Radiadores para fábricas con techos altos: El secreto de los sellos eléctricos que mantienen el calor activo
Imagínese: tiene una fábrica con techos muy altos. La carga de calor es enorme, y cada minuto de inactividad representa una pérdida económica. Al elegir un radiador para ese tipo de espacio, no está simplemente eligiendo en función de la potencia. En realidad, está comprando tranquilidad y fiabilidad, algo que es crucial cuando las temperaturas permanecen altas durante horas seguidas.
Y, honestamente, el lugar donde más suelen fallar los calentadores es justo donde entran los cables en la unidad. Los sellos estándar, los que se encuentran en los dispositivos domésticos, simplemente no pueden resistir el calor y el frío constante en un ambiente industrial. Se agrietan, permitiendo que penetren humedad y polvo. Una vez que eso sucede, todo se vuelve problemático: oxidación, daños eléctricos, y finalmente, cortocircuitos que detienen todo el sistema.
Potencia, voltaje y ajuste adecuado
Los calentadores de tubo infrarrojo son muy eficaces en espacios pequeños. Adaptamos la potencia y el voltaje a las necesidades específicas del espacio, es decir, a la distancia y al nivel de calor deseado… no para cumplir con cifras publicitarias exageradas. A veces, optar por un voltaje más alto es la mejor solución. Permite utilizar cables más finos, lo que reduce las pérdidas de energía y las caídas de voltaje. También ajustamos la longitud del tubo en función de la potencia, para que el filamento funcione correctamente. Si se utiliza demasiada potencia para el tubo, este se quemará rápidamente y se dañarán sus extremos. Eso no es bueno.

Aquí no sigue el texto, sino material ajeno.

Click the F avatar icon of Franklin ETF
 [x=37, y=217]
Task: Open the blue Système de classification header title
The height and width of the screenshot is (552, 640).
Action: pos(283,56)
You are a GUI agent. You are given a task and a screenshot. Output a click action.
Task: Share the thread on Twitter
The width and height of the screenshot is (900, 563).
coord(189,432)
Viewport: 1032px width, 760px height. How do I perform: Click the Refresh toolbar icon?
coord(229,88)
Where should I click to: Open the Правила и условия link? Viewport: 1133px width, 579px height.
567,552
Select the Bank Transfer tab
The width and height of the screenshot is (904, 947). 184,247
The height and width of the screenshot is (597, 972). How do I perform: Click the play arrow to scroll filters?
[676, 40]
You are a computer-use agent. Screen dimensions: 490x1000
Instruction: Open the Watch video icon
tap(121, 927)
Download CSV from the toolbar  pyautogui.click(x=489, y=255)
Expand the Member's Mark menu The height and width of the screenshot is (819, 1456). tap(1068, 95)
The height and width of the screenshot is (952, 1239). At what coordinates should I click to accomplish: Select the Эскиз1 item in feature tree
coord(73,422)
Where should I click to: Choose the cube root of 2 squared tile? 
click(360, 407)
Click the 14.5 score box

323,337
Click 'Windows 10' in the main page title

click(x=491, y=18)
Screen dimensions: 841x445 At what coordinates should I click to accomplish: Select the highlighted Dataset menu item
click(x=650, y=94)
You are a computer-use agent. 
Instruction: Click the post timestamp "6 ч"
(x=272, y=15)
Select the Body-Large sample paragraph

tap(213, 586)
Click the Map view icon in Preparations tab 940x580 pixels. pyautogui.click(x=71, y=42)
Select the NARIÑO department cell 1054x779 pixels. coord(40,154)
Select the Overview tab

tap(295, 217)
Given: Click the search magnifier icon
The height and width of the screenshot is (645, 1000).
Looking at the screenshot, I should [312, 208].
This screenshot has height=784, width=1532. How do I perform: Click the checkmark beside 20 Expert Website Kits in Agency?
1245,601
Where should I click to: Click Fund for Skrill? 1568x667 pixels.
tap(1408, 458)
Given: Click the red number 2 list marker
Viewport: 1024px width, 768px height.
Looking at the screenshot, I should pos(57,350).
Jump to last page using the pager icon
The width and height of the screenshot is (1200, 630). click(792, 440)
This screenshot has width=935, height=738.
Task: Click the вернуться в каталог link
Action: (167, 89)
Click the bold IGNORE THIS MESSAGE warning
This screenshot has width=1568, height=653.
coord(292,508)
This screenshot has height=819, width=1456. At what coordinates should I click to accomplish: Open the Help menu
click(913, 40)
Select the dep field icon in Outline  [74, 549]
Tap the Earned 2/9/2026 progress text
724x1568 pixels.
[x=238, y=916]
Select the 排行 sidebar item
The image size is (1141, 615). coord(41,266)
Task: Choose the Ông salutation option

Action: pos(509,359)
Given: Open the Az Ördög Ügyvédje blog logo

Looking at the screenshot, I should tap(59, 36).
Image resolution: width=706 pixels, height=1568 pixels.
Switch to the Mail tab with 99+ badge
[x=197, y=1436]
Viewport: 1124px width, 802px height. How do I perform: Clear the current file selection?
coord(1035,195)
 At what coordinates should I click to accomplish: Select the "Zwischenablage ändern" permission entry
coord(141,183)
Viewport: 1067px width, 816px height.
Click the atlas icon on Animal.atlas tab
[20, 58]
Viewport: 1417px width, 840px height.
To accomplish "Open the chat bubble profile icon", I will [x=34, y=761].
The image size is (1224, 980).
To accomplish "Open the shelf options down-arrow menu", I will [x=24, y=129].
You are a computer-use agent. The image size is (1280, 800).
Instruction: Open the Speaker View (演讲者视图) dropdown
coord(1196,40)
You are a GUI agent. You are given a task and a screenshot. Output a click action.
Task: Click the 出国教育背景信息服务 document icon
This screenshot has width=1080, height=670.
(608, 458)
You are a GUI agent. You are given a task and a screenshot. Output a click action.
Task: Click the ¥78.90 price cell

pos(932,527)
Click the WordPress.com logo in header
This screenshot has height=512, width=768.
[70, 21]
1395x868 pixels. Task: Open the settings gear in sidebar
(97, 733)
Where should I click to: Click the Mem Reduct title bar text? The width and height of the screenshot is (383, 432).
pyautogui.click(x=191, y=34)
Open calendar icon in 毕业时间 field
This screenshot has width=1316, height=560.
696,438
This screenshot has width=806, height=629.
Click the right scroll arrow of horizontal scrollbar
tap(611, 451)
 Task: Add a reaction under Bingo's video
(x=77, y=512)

Los detalles que realmente importan
La elección del conector también es importante. Por lo general, utilizamos conectores tipo R7 o SK15: terminales cerámicos de doble extremo que garantizan un contacto sólido y una montura estable. Pero lo verdaderamente importante son los sellos de los cables. Utilizamos sellos industriales resistentes a altas temperaturas, que mantienen los conductores en su lugar y evitan que penetren contaminantes. Adicionalmente, hay un mecanismo de protección que evita que el cable se dañe en el punto donde sale de la carcasa. Esa es la diferencia entre un calentador que puede resistir años de cambios de temperatura, y uno que falla rápidamente.
Instálalo una vez y olvídalo
En una fábrica con techos altos, necesita un calentador fácil de instalar y de configurar, y que funcione sin problemas. Nuestros radiadores infrarrojos distribuyen el calor donde se necesita, calentando los equipos, los productos y la zona de trabajo, sin tener que calentar también el aire de arriba. Además, como los cables están sellados, habrá menos necesidad de mantenimiento. Solo recuerde una cosa: una alta densidad de calor significa que el panel de control y los componentes cercanos sentirán ese aumento de temperatura. Planifique bien el flujo de aire y asegúrese de que esos componentes tengan algo de separación térmica. De esa manera, todo el sistema funcionará sin problemas.